Ensuring that tax laws and regulations are followed and reported correctly is critical to improving governments’ efforts to raise funds needed to alleviate poverty and deliver public services. A wave of studies from recent years identifies reforms to increase compliance with tax laws and regulations in low- and middle-income countries, including better enforcement and audits with third-party data, better incentives for tax administration personnel, and the integration of digital technologies in tax administration.
In all these efforts, one critical question often remains overlooked: How does gender interact with tax compliance? The Global Tax Program’s latest knowledge note, "Unpacking Tax Compliance from a Gender Perspective," delves into the question of how to make sure everyone is treated fairly when it comes to taxes and helps us understand why this is important for both men and women, revealing crucial insights into efforts to transform how we approach tax compliance and gender equality.

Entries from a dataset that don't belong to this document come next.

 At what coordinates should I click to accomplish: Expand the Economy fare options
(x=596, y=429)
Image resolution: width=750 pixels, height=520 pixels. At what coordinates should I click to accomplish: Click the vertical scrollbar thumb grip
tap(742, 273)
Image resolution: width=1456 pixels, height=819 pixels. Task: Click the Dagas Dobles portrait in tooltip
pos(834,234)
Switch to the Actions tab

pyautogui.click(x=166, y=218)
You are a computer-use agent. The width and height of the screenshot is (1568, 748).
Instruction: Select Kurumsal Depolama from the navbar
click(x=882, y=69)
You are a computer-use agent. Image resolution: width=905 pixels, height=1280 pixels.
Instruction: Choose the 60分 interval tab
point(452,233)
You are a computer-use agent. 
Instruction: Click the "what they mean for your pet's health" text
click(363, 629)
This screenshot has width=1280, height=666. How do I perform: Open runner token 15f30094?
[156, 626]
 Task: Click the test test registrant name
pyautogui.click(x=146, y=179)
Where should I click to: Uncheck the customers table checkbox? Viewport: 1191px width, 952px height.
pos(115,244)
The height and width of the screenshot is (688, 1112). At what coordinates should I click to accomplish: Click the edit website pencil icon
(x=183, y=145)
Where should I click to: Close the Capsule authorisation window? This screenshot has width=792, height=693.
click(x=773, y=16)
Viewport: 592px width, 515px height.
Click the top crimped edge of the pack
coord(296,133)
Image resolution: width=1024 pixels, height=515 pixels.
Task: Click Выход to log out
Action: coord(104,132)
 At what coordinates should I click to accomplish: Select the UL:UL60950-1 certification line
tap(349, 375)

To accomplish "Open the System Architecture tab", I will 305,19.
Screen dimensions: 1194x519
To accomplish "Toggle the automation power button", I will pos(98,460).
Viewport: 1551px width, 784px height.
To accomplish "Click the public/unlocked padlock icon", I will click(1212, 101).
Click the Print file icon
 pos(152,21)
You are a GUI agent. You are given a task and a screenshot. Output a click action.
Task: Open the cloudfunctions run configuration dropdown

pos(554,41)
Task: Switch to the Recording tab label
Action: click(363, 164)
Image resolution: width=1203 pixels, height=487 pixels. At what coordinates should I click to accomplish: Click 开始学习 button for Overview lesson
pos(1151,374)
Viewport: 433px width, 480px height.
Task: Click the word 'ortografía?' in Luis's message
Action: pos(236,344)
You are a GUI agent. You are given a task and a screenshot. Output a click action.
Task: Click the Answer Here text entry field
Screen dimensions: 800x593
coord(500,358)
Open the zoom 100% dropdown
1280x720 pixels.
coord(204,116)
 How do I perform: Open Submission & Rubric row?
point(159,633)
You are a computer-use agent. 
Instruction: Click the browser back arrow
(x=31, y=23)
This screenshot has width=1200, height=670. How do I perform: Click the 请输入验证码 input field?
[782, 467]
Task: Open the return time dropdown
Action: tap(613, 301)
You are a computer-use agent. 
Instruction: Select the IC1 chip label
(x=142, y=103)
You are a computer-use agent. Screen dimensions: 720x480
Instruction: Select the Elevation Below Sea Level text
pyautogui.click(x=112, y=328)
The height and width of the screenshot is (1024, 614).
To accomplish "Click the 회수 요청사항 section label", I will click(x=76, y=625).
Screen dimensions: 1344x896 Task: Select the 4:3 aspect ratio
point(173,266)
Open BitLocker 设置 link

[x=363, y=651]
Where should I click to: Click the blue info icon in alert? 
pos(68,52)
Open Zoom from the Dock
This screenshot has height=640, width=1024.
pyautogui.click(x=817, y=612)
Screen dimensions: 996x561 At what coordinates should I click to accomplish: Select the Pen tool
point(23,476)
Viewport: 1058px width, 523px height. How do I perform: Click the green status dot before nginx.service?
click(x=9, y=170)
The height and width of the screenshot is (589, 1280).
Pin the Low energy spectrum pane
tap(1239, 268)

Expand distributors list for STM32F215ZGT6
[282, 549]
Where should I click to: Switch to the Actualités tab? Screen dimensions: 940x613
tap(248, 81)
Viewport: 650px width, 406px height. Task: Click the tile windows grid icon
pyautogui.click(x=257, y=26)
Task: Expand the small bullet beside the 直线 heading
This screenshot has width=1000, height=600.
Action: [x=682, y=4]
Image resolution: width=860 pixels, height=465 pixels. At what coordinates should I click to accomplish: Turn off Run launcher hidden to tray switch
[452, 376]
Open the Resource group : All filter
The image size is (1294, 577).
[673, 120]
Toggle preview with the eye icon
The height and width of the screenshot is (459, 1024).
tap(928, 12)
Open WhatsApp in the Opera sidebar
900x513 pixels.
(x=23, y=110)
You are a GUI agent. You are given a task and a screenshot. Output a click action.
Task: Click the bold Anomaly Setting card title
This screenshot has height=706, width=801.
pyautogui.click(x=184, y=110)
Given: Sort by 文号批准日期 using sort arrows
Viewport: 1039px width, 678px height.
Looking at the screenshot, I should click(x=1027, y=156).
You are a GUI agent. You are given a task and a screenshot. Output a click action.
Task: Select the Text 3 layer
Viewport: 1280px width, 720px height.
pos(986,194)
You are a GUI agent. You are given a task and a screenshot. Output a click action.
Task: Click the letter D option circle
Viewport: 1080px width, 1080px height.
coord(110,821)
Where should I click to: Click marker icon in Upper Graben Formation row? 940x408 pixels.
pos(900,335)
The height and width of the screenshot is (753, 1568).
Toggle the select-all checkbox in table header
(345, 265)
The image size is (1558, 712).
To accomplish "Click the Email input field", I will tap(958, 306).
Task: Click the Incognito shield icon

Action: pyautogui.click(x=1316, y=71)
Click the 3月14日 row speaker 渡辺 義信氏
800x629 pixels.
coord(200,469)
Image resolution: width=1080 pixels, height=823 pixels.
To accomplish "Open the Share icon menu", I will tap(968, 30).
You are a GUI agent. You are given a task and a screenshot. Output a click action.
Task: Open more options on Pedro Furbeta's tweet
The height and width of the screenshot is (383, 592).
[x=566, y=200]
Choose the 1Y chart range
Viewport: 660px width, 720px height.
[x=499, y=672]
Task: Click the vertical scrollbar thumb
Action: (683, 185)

Why Gender Matters in Tax Compliance?
First, gender may influence tax compliance behavior. Evidence from high-income countries suggests that women may be less likely to underreport incomes and evade taxes (e.g., in Denmark and New Zealand). If tax evasion is more prevalent among men in low- and middle-income countries (LMICs) as well, this can undermine the progressivity of the system, leading to a situation where the effective tax rate is higher for lower-income earners, who in LMICs are disproportionately women, thus exacerbating gender income gaps. Unfortunately, data on tax compliance behavior in LMICs is lacking.
Second, the impacts of governments’ efforts to enforce compliance, might not be the same for women and men. For example, focusing on fraud for child tax credits, could adversely affect women and low-income families more than focus on compliance with other taxes because women tend to benefit from these tax credits. Targeting enforcement efforts on increasing tax compliance of high-net-worth individuals is likely to increase the progressivity and improve gender income gaps because women are underrepresented at the top end of the income distribution.
Third, female and small taxpayers might bear disproportionate tax burdens due to less familiarity with the tax system. For example:
A recent cross-country study uncovers that small taxpayers are less likely to claim input VAT credits so they are leaving money on the table, which results in higher tax burdens. If women are more likely to be small taxpayers and have less knowledge of the tax system, they may be adversely affected.
Additionally, women may face barriers in accessing tax services, especially in regions with restrictive social norms, and they may be less likely to seek professional tax assistance (e.g., see this study of taxpayers in Pakistan).
In Africa, low-income female traders or entrepreneurs often encounter multiple taxes or fees, which can discourage full economic participation (e.g., in Nigeria and Sierra Leone).
The Gender Digital Divide in Tax Services
Our research underscores the importance of making digital tax services accessible to all, with content that is clear and training that addresses the different needs of women and men. Bridging the digital divide, can lead to more inclusive and efficient tax systems.
The Data Gap
A significant lack of gender-disaggregated data hampers our understanding of the gender dynamics in tax compliance. Without this data, it's challenging to design fiscal policies that promote inclusive growth.
Closing the Gaps – Policy Recommendations
Our Knowledge Note proposes several policy actions to tackle gender disparities in tax compliance:
Collect and analyze sex-disaggregated tax administrative data to inform policy decisions.
Develop tailored taxpayer services and education campaigns that address different needs of women and men, including simplifying filing and payment processes and targeted outreach programs. Segmenting taxpayers into groups by business size or sector can help respond to their specific challenges. For example, since women often predominate in small businesses, establishing small taxpayer offices may better help women access services.
Design taxpayer surveys to capture the experiences of women and men with the tax systems, including what taxes they pay, where they pay them, and constraints they face in doing so. Close attention should be paid to the survey design, methodology and implementation to ensure that women’s views are reflected – which is important in contexts where lack of access to technologies or the internet could restrict women’s responses.
Invest in digital literacy programs and ensure that digital tax platforms are user-friendly and accessible to women, particularly in low-income and rural areas.
These recommendations aim to create a tax system that supports gender equality, reduces income inequality, and promotes inclusive economic growth.